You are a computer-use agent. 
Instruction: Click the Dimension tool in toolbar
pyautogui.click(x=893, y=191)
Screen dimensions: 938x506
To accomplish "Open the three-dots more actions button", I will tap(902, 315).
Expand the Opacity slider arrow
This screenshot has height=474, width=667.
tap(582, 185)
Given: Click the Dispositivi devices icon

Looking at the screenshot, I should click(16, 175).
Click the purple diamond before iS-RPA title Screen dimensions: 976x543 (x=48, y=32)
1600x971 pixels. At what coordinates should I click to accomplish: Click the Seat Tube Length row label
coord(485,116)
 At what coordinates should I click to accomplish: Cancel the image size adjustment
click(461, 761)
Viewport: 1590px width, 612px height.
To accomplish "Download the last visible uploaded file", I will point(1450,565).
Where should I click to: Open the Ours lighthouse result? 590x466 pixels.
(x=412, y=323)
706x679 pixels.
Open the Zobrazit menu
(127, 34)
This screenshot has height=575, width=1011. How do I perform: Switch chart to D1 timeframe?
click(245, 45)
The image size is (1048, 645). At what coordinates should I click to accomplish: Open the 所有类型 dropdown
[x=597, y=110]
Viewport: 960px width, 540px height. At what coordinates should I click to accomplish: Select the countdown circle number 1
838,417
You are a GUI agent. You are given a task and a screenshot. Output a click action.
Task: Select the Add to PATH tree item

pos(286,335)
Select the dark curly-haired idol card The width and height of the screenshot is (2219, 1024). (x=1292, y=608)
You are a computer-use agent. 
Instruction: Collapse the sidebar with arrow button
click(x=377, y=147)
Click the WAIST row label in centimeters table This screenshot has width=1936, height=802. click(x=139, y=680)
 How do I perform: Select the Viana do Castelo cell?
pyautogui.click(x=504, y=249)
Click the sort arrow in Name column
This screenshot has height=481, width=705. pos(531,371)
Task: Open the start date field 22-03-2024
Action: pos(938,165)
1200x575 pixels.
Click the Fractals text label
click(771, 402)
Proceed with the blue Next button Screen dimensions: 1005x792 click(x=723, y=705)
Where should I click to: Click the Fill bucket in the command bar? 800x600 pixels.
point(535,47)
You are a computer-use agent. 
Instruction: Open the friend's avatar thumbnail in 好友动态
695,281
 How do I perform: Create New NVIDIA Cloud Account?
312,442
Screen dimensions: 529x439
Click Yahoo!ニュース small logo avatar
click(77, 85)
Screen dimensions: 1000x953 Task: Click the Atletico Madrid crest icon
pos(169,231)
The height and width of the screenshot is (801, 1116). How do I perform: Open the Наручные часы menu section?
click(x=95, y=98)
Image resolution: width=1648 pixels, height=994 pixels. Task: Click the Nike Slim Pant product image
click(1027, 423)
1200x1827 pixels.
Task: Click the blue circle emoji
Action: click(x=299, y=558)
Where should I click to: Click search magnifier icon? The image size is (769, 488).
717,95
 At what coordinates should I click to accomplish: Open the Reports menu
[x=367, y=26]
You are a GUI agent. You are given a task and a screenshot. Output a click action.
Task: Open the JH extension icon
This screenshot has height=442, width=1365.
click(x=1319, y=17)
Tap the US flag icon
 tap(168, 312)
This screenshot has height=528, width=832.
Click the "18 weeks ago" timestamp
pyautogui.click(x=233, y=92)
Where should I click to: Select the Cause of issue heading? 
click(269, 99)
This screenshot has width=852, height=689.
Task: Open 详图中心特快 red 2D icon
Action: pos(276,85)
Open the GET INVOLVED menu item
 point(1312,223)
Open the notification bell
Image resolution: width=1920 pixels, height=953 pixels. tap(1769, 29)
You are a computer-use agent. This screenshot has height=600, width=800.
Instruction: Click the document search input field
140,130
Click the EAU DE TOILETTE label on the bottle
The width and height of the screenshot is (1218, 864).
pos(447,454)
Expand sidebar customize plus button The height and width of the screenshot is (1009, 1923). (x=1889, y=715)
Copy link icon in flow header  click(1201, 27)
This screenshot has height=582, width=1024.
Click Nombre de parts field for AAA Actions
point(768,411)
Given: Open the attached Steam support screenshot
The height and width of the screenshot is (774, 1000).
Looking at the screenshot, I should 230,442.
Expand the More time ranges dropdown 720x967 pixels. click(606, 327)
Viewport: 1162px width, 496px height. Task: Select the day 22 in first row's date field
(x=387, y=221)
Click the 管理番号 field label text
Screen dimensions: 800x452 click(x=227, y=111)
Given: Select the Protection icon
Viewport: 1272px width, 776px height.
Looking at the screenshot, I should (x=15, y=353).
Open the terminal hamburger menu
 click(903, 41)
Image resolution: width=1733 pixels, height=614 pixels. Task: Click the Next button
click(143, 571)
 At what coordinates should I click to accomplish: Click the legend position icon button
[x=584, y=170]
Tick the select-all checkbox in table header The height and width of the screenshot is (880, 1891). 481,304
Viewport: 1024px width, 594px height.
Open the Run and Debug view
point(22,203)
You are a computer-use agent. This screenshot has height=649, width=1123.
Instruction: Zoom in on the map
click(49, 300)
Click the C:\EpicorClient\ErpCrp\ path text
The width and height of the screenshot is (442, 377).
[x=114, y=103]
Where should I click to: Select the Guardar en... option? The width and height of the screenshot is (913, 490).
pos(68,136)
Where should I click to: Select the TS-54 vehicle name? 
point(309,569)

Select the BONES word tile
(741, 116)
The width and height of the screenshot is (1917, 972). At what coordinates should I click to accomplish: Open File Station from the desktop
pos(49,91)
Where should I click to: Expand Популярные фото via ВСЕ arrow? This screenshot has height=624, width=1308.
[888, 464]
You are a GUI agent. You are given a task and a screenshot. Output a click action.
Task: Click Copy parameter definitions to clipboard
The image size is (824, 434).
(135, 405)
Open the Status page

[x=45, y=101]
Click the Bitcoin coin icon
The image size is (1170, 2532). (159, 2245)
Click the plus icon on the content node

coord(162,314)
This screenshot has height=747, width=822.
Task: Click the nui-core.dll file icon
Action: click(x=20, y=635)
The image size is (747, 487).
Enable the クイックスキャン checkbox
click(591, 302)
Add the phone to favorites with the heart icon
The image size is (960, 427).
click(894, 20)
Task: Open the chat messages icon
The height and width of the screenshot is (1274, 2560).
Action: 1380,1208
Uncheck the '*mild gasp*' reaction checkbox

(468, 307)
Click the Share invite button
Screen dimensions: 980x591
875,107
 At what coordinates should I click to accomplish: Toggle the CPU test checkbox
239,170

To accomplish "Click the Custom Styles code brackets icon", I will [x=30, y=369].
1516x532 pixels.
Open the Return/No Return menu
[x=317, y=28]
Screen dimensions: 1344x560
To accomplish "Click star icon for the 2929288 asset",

▶ [What is being asked]
Set down the entries above once more, verbatim.

▶ [Completed task]
You are a computer-use agent. 
Instruction: Click the Dimension tool in toolbar
pyautogui.click(x=893, y=191)
Screen dimensions: 938x506
To accomplish "Open the three-dots more actions button", I will tap(902, 315).
Expand the Opacity slider arrow
This screenshot has height=474, width=667.
tap(582, 185)
Given: Click the Dispositivi devices icon

Looking at the screenshot, I should click(16, 175).
Click the purple diamond before iS-RPA title Screen dimensions: 976x543 (x=48, y=32)
1600x971 pixels. At what coordinates should I click to accomplish: Click the Seat Tube Length row label
coord(485,116)
 At what coordinates should I click to accomplish: Cancel the image size adjustment
click(461, 761)
Viewport: 1590px width, 612px height.
To accomplish "Download the last visible uploaded file", I will point(1450,565).
Where should I click to: Open the Ours lighthouse result? 590x466 pixels.
(x=412, y=323)
706x679 pixels.
Open the Zobrazit menu
(127, 34)
This screenshot has height=575, width=1011. How do I perform: Switch chart to D1 timeframe?
click(245, 45)
The image size is (1048, 645). At what coordinates should I click to accomplish: Open the 所有类型 dropdown
[x=597, y=110]
Viewport: 960px width, 540px height. At what coordinates should I click to accomplish: Select the countdown circle number 1
838,417
You are a GUI agent. You are given a task and a screenshot. Output a click action.
Task: Select the Add to PATH tree item

pos(286,335)
Select the dark curly-haired idol card The width and height of the screenshot is (2219, 1024). (x=1292, y=608)
You are a computer-use agent. 
Instruction: Collapse the sidebar with arrow button
click(x=377, y=147)
Click the WAIST row label in centimeters table This screenshot has width=1936, height=802. click(x=139, y=680)
 How do I perform: Select the Viana do Castelo cell?
pyautogui.click(x=504, y=249)
Click the sort arrow in Name column
This screenshot has height=481, width=705. pos(531,371)
Task: Open the start date field 22-03-2024
Action: pos(938,165)
1200x575 pixels.
Click the Fractals text label
click(771, 402)
Proceed with the blue Next button Screen dimensions: 1005x792 click(x=723, y=705)
Where should I click to: Click the Fill bucket in the command bar? 800x600 pixels.
point(535,47)
You are a computer-use agent. 
Instruction: Open the friend's avatar thumbnail in 好友动态
695,281
 How do I perform: Create New NVIDIA Cloud Account?
312,442
Screen dimensions: 529x439
Click Yahoo!ニュース small logo avatar
click(77, 85)
Screen dimensions: 1000x953 Task: Click the Atletico Madrid crest icon
pos(169,231)
The height and width of the screenshot is (801, 1116). How do I perform: Open the Наручные часы menu section?
click(x=95, y=98)
Image resolution: width=1648 pixels, height=994 pixels. Task: Click the Nike Slim Pant product image
click(1027, 423)
1200x1827 pixels.
Task: Click the blue circle emoji
Action: click(x=299, y=558)
Where should I click to: Click search magnifier icon? The image size is (769, 488).
717,95
 At what coordinates should I click to accomplish: Open the Reports menu
[x=367, y=26]
You are a GUI agent. You are given a task and a screenshot. Output a click action.
Task: Open the JH extension icon
This screenshot has height=442, width=1365.
click(x=1319, y=17)
Tap the US flag icon
 tap(168, 312)
This screenshot has height=528, width=832.
Click the "18 weeks ago" timestamp
pyautogui.click(x=233, y=92)
Where should I click to: Select the Cause of issue heading? 
click(269, 99)
This screenshot has width=852, height=689.
Task: Open 详图中心特快 red 2D icon
Action: pos(276,85)
Open the GET INVOLVED menu item
 point(1312,223)
Open the notification bell
Image resolution: width=1920 pixels, height=953 pixels. tap(1769, 29)
You are a computer-use agent. This screenshot has height=600, width=800.
Instruction: Click the document search input field
140,130
Click the EAU DE TOILETTE label on the bottle
The width and height of the screenshot is (1218, 864).
pos(447,454)
Expand sidebar customize plus button The height and width of the screenshot is (1009, 1923). (x=1889, y=715)
Copy link icon in flow header  click(1201, 27)
This screenshot has height=582, width=1024.
Click Nombre de parts field for AAA Actions
point(768,411)
Given: Open the attached Steam support screenshot
The height and width of the screenshot is (774, 1000).
Looking at the screenshot, I should 230,442.
Expand the More time ranges dropdown 720x967 pixels. click(606, 327)
Viewport: 1162px width, 496px height. Task: Select the day 22 in first row's date field
(x=387, y=221)
Click the 管理番号 field label text
Screen dimensions: 800x452 click(x=227, y=111)
Given: Select the Protection icon
Viewport: 1272px width, 776px height.
Looking at the screenshot, I should (x=15, y=353).
Open the terminal hamburger menu
 click(903, 41)
Image resolution: width=1733 pixels, height=614 pixels. Task: Click the Next button
click(143, 571)
 At what coordinates should I click to accomplish: Click the legend position icon button
[x=584, y=170]
Tick the select-all checkbox in table header The height and width of the screenshot is (880, 1891). 481,304
Viewport: 1024px width, 594px height.
Open the Run and Debug view
point(22,203)
You are a computer-use agent. This screenshot has height=649, width=1123.
Instruction: Zoom in on the map
click(49, 300)
Click the C:\EpicorClient\ErpCrp\ path text
The width and height of the screenshot is (442, 377).
[x=114, y=103]
Where should I click to: Select the Guardar en... option? The width and height of the screenshot is (913, 490).
pos(68,136)
Where should I click to: Select the TS-54 vehicle name? 
point(309,569)

Select the BONES word tile
(741, 116)
The width and height of the screenshot is (1917, 972). At what coordinates should I click to accomplish: Open File Station from the desktop
pos(49,91)
Where should I click to: Expand Популярные фото via ВСЕ arrow? This screenshot has height=624, width=1308.
[888, 464]
You are a GUI agent. You are given a task and a screenshot. Output a click action.
Task: Click Copy parameter definitions to clipboard
The image size is (824, 434).
(135, 405)
Open the Status page

[x=45, y=101]
Click the Bitcoin coin icon
The image size is (1170, 2532). (159, 2245)
Click the plus icon on the content node

coord(162,314)
This screenshot has height=747, width=822.
Task: Click the nui-core.dll file icon
Action: click(x=20, y=635)
The image size is (747, 487).
Enable the クイックスキャン checkbox
click(591, 302)
Add the phone to favorites with the heart icon
The image size is (960, 427).
click(894, 20)
Task: Open the chat messages icon
The height and width of the screenshot is (1274, 2560).
Action: 1380,1208
Uncheck the '*mild gasp*' reaction checkbox

(468, 307)
Click the Share invite button
Screen dimensions: 980x591
875,107
 At what coordinates should I click to accomplish: Toggle the CPU test checkbox
239,170

To accomplish "Click the Custom Styles code brackets icon", I will [x=30, y=369].
1516x532 pixels.
Open the Return/No Return menu
[x=317, y=28]
Screen dimensions: 1344x560
To accomplish "Click star icon for the 2929288 asset",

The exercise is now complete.